Qt 4 ended development about 3 years ago, being replaced by Qt 5 then. Late last year Qt announced that Qt 4 is complete end of life, no more maintenance patches or security fixes. This has meant for KaOS that removing Qt 4 completely from the repositories was something to be done rather sooner than later. One vital package, hplip, was set as the cut-off. Once that one was ported, Qt 4 would leave. This has happened now, Hplip is PyQt5 based and one more was ported to Qt 5 the last few days, QGis. A poll was started to discuss this removal and looking at the response so far, expect Qt 4 and all that still depend on it to be completely removed from the repositories during the month of June.
KaOS goal has always been to focus on one toolkit, to that end there was a lot of discussion in 2014 and early 2015 when and how to move from a Qt 4 based Desktop Environment to a Qt 5 based (Plasma 5). Many posts, News articles, Release Announcements have been used to make it clear to all that whenever possible, KaOS would use Qt 5 based ports of any application even if that meant using git versions instead of released tars, examples kf5 ISO 2015.01.25 a Release Candidate? , Early-january-15-status/, Plasma-5frameworks-5-plans-test-iso/ and example of Release Notes as used ever since. This policy has now lead to branding KaOS as a second or third class "citizen" in the KDE ecosystem. As noted by one leading KDE developer in IRC, KaOS bug reports will be ignored and/or immediately closed. These actions are not imposed to distributions (large?) who just this year announced they will ship all the latest KDE has to offer, including git builds, examples are Ubuntu based Neon and OpenSuse Argon/Krypton, using and reporting about git versions by those is praised upstream, bug reports very welcomed.
Unfortunately for a small distribution like KaOS there is nothing that can be done but to accept these kinds upstream discriminatory actions and add warning pop ups to all applications effected. You probably have seen them already in apps like Okular and Calligra Words. This explains why these have to show now, it makes no sense for KaOS users going through the trouble to try and create useful bug reports in the KDE tracker, only to see their efforts being ignored and removed.

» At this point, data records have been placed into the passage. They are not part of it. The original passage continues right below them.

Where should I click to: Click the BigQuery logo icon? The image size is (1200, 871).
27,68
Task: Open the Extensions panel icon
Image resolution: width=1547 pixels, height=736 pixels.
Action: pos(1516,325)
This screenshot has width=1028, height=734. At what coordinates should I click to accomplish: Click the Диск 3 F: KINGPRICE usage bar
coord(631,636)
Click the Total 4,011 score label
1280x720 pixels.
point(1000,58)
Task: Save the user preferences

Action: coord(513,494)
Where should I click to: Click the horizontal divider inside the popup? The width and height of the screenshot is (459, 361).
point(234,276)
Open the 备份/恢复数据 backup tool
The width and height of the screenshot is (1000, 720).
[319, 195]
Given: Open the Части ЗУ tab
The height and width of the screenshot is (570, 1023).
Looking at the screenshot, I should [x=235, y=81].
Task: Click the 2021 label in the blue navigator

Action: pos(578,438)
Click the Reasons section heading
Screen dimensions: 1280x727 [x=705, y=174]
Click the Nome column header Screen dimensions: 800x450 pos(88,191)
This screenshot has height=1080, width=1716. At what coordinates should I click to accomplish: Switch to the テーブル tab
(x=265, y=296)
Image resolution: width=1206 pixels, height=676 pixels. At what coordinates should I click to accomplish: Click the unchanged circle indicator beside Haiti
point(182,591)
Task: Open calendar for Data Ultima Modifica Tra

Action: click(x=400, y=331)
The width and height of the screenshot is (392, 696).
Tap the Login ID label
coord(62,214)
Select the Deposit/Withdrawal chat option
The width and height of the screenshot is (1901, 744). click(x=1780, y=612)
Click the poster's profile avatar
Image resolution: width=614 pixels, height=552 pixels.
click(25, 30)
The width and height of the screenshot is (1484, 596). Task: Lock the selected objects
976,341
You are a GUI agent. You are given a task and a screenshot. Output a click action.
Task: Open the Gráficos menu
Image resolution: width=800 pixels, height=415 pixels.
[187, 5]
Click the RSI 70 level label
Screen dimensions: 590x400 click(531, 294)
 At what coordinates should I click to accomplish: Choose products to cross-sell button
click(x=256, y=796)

To conclude this News item, a little about the repositories movements too. Pacman 5 had the option to use hooks added, these are now implemented in KaOS. This means for you as a user on larger updates, certain database updates are only run one time, after all new packages are installed. Example on updating 70 packages, often some 50 would update the icon database after each package, this is now done just once.
Work to re-introduce microcode updates in a fully automated way is much better implemented in linux 4.6, because of that linux 4.5 will be entirely skipped for the core repository, needed changes to how to build for this new option are implemented in two RC builds of linux-next 4.6 so far. See this commit message of the change, https://lkml.org/lkml/2016/3/14/393.
A new mirror was added too, this time a second one in France, see the Sponsors page for details.